6 February: one hundredth anniversary of the death of Gustav Klimt, born 1862

Klimt’s figurative works have enjoyed great popularity over the last few decades, but he was also a keen and innovative landscape painter. Working from Vienna, Austria, he courted controversy in his art and private life, and was a major influence on Egon Schiele.
24 February: three hundredth anniversary of the death of Wú Lì 吴历 吳歷, born 1632

Wú was a Qing Dynasty landscape painter who converted to Catholicism and became influenced by Jesuit missions to China. He worked for the last thirty years of his life as a priest in rural areas.
24 March: one hundredth anniversary of the death of Władysław Ślewiński, born 1856

Ślewiński was born in Poland, and fled to Paris, where he trained as an artist. He became friends with Paul Gauguin, who was a major influence on his art, and spent much of his career at the artists’ colony of Le Pouldu in Brittany.
29 March: one hundredth anniversary of the death of Clement Nye Swift, born 1846

Swift travelled from his native Massachusetts to Paris to train, then lived and worked for ten years in the artists’ colony of Pont-Aven in Brittany, during the period before Paul Gauguin worked there.
9 April: one hundredth anniversary of the death of Niko Pirosmani, born 1862

Pirosmani was a Georgian painter who supplemented his income working as a sign-painter in the capital Tbilisi. His reputation has grown since the 1950s, and he is now probably the most famous artist from Georgia outside his native country.
14 April: two hundredth anniversary of the birth of Louisa Beresford, the Marchioness of Waterford, died 1891

Beresford was taught to draw by John Ruskin, taught to paint by Dante Gabriel Rossetti, and modelled for Pre-Raphaelite artists. She spent twenty-two years decorating a school which she had designed for the tenants on her family estate, and was an expressive painter in watercolours.
3 May: one hundredth anniversary of the death of William Frederick Yeames, born 1835

Yeames studied painting in Dresden, London, Florence, and Rome, and painted in his studio in London from 1859. Although he achieved little critical success, his painting of And when did you last see your Father? (1878) remains a well-known work of the period.
19 May: one hundredth anniversary of the death of Ferdinand Hodler, born 1853

Hodler was a Swiss figurative and landscape painter whose large murals of patriotic motifs became popular at the time, but who was no stranger to controversy either. His figurative works often appear ritualised with symmetry and rhythm in the figures and their poses.
28 June: one hundredth anniversary of the death of Albert Henry Munsell, born 1858

Born in Boston, MA, Munsell trained as an artist, and started his career teaching art, but is famous for developing his colour order system from 1898 onwards. This has been a major influence on many artists since.
29 September: five hundredth anniversary of the birth of Tintoretto, died 1594



Tintoretto is one of the most famous Venetian artists of the Renaissance.
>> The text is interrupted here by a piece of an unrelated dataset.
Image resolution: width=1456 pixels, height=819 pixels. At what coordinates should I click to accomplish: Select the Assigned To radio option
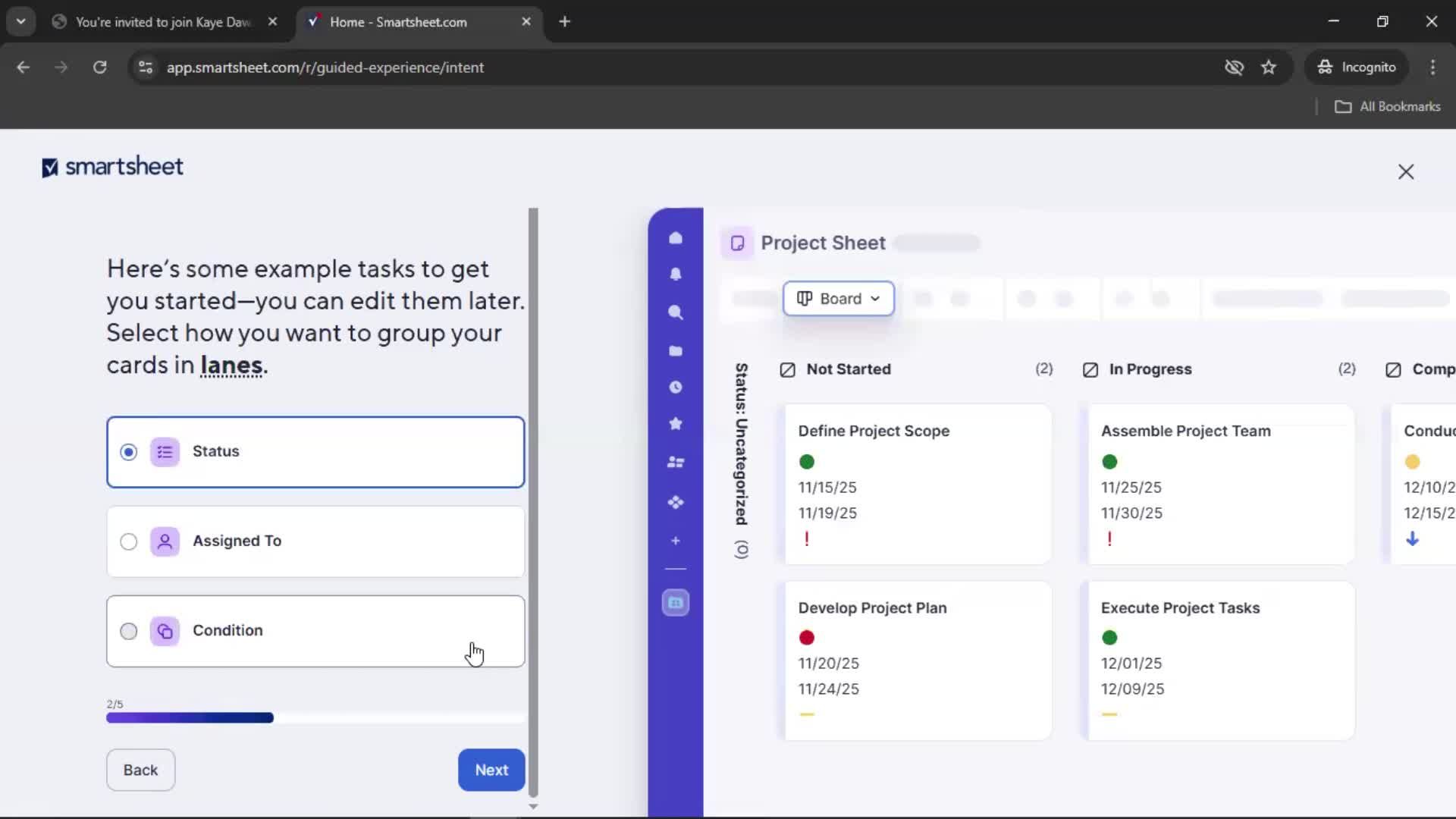(129, 541)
Largely self-taught, he worked at a furious pace, creating a succession of major works. He seems to have left Venice on only one occasion, and spent much of his life working in his studio.
30 October: one hundredth anniversary of the death of Egon Schiele, born 1890

Schiele was a radical and controversial Austrian artist, whose figurative drawings, with their raw sexuality, have recently become popular. He is less well-known for his landscape paintings, though. A protégé of Gustav Klimt, he led a brief and turbulent life, and died at the age of twenty-eight, in the influenza pandemic of 1918.
22 December: one hundredth anniversary of the death of Charles Edward Perugini, born 1839

Perugini was an Italian painter who was brought to Britain by Frederic, Lord Leighton in 1863. He was a successful portraitist, and married Charles Dickens’ youngest daughter.
26 December: one hundredth anniversary of the death of Adelsteen Normann, born 1848

Normann was a Norwegian landscape painter who specialised in works showing the grandeur of his native country’s fjords, although he worked for much of his career in Berlin. It was he who invited Edvard Munch to exhibit his work in Berlin, so launching Munch’s career.
At some time during the year, the five hundredth anniversary of the birth of Mayken Verhulst, died 1599
Verhulst was considered at the time to be one of the four most important women artists in the Low Countries (the Netherlands and Belgium), and became the second wife of Pieter Coecke van Aelst, and Pieter Brueghel the Elder’s mother-in-law. Despite her reputation, there is no surviving painting which is securely attributed to her.
I look forward to researching these painters, and many others, over the coming year, and hope that you will join me in looking at their careers and paintings.
In the coming few months, I expect to complete my long series of articles examining the best paintings showing stories from Ovid’s Metamorphoses. I am already researching a successor series to that, and will announce it in due course.